À ce sujet, les États-Unis se contentent d’affirmer “leur plein soutien à l’envoyé personnel du secrétaire général de l’ONU Staffan de Mistura dans ses efforts visant à intensifier le processus onusien pour une solution politique durable et digne pour le peuple du Sahara occidental et sa région”. Un langage aux antipodes du soutien à la marocanité du Sahara affiché du temps de l’administration Trump. Mais, étonnamment, l’essentiel de ce communiqué est consacré au conflit israélo-palestinien. Le rôle du Maroc et plus précisément “la voix cruciale du roi Mohammed VI pour faire avancer la paix régionale” sont salués.

Le communiqué évoque également le fait que Nasser Bourita et Antony Blinken “ont discuté de l’importance du Forum de Néguev”. Et c’est sans doute là que réside une divergence entre Rabat et Washington.

Divergence de vues

Organisé au cœur du désert israélien en mars 2022, le Forum de Néguev avait permis de concrétiser davantage le rapprochement entre Israël et trois pays arabes, dont le Maroc, sous la supervision des États-Unis. Les trois pays arabes participants — le Maroc, Bahreïn et l’Égypte — avaient auparavant officialisé leur rapprochement avec Tel-Aviv à travers des accords bilatéraux signés avec l’État hébreu.

Le Maroc se serait engagé à organiser la deuxième édition du Forum de Néguev.

Selon des sources diplomatiques citées par plusieurs de nos confrères — dont le Times of Israel — il a été convenu que le Maroc accueille la deuxième édition de ce forum. Initialement, il aurait dû être organisé en janvier 2023 à Dakhla. Un choix logique puisque la majorité des participants — à l’exception d’Israël — reconnaît la marocanité du Sahara. Mais en ce début d’année 2023, les préparatifs sont toujours en cours et se matérialisent à travers une réunion de deux jours à laquelle prennent part des représentants des six pays à Abu Dhabi, la capitale émiratie.

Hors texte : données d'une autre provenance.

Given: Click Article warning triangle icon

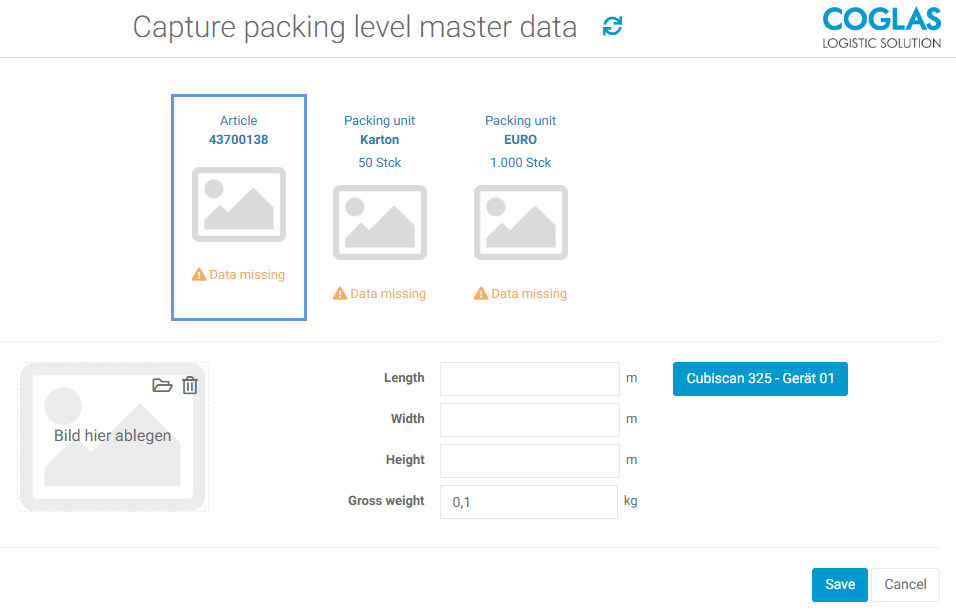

En février néanmoins, plusieurs de nos confrères font état d’un premier report du sommet. Celui-ci aurait été communiqué à Israël par le Maroc et par les États-Unis. Du côté de Rabat, on explique le délai par des contraintes sécuritaires en raison — notamment — de l’escalade de tensions au Moyen-Orient suite aux attaques menées par les forces israéliennes dans les territoires palestiniens.

Du côté de Washington, le report est attribué à des considérations diplomatiques. La diplomatie américaine craindrait, selon certains de nos confrères, de voir le forum se tenir à Dakhla en raison des positions divergentes de la communauté internationale sur le statut du Sahara.

Renforts en vue

Selon le site Axios, le forum de Néguev aurait fait l’objet de plusieurs reports par le Maroc en raison de sensibilités politiques”. Une référence, sans doute, aux récents échanges entre le Palais et la direction du PJD sur les choix effectués par le Maroc et ses actions dans le cadre de la résolution du conflit israélo-palestinien.

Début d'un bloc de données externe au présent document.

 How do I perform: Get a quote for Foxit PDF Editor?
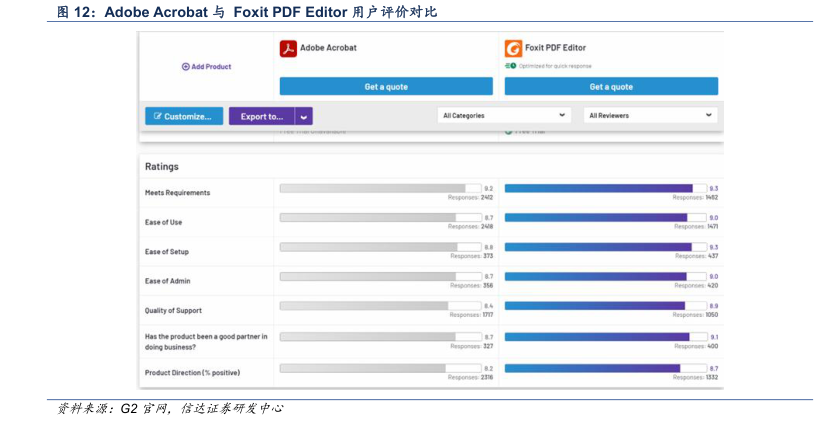[610, 87]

L’organisation et la tenue du Forum de Néguev devraient être discutées lors de la visite de Ronen Levy, directeur général du ministère des Affaires étrangères israélien, à Washington cette semaine.

Le report du Forum de Néguev a été expliqué différemment par Washington et Rabat qui ont pourtant lhabitude dêtre synchrones. Un début de désaccord ?Crédit: AFP

Du côté de l’administration Biden, on attend également la désignation d’une nouvelle personne de référence pour l’encadrement des accords liant Israël et les pays arabes. Yael Lempert, qui occupait jusqu’alors cette fonction et avait participé aux préparatifs du premier sommet de Néguev, vient tout juste d’être nommée ambassadrice en Jordanie. Elle pourrait être remplacée, toujours selon Axios, par l’ancien ambassadeur des États-Unis en Israël entre 2011 et 2017, Dan Shapiro. Ce dernier pourrait donc devenir l’interlocuteur du Maroc dans le cadre de discussions tripartites entre le royaume, les États-Unis et Israël.

N. B. Cet article a été modifié pour prendre en compte la publication d’un communiqué sur l’échange entre Nasser Bourita et Antony Blinken par le ministère marocain des Affaires étrangères dans la nuit du 15 mai, après la publication de cet article.